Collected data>

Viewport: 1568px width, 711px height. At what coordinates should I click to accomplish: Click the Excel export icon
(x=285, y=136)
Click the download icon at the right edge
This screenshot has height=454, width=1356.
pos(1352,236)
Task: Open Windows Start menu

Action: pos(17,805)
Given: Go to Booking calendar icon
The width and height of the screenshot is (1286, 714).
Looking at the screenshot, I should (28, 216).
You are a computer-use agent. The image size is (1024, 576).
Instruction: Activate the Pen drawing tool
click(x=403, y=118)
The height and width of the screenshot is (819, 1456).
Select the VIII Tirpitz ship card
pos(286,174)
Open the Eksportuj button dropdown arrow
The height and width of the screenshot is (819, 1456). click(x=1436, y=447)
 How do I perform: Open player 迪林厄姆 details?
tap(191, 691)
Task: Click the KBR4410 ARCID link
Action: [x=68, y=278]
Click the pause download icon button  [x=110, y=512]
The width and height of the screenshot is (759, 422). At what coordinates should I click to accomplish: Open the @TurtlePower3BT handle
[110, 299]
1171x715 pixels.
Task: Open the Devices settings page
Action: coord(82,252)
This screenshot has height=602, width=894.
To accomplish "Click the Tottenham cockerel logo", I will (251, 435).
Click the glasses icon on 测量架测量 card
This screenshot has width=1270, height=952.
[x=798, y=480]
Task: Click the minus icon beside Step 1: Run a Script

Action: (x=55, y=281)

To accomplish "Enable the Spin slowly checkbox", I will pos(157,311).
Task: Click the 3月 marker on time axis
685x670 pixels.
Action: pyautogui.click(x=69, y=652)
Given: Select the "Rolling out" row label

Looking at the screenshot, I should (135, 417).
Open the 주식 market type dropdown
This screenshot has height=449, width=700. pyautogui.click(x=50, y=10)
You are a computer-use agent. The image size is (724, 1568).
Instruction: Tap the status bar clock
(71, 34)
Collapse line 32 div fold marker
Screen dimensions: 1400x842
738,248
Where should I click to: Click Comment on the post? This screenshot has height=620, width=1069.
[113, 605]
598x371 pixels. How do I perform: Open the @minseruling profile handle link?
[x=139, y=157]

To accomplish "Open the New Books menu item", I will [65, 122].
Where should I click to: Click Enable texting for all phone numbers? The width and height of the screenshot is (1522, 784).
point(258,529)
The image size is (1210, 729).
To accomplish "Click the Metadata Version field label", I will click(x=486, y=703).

Task instructions> Print the listing exactly, starting at its first line and ending with the line that contains "click(x=403, y=118)", including both of those lines.

Problem solution>
Viewport: 1568px width, 711px height. At what coordinates should I click to accomplish: Click the Excel export icon
(x=285, y=136)
Click the download icon at the right edge
This screenshot has height=454, width=1356.
pos(1352,236)
Task: Open Windows Start menu

Action: pos(17,805)
Given: Go to Booking calendar icon
The width and height of the screenshot is (1286, 714).
Looking at the screenshot, I should (28, 216).
You are a computer-use agent. The image size is (1024, 576).
Instruction: Activate the Pen drawing tool
click(x=403, y=118)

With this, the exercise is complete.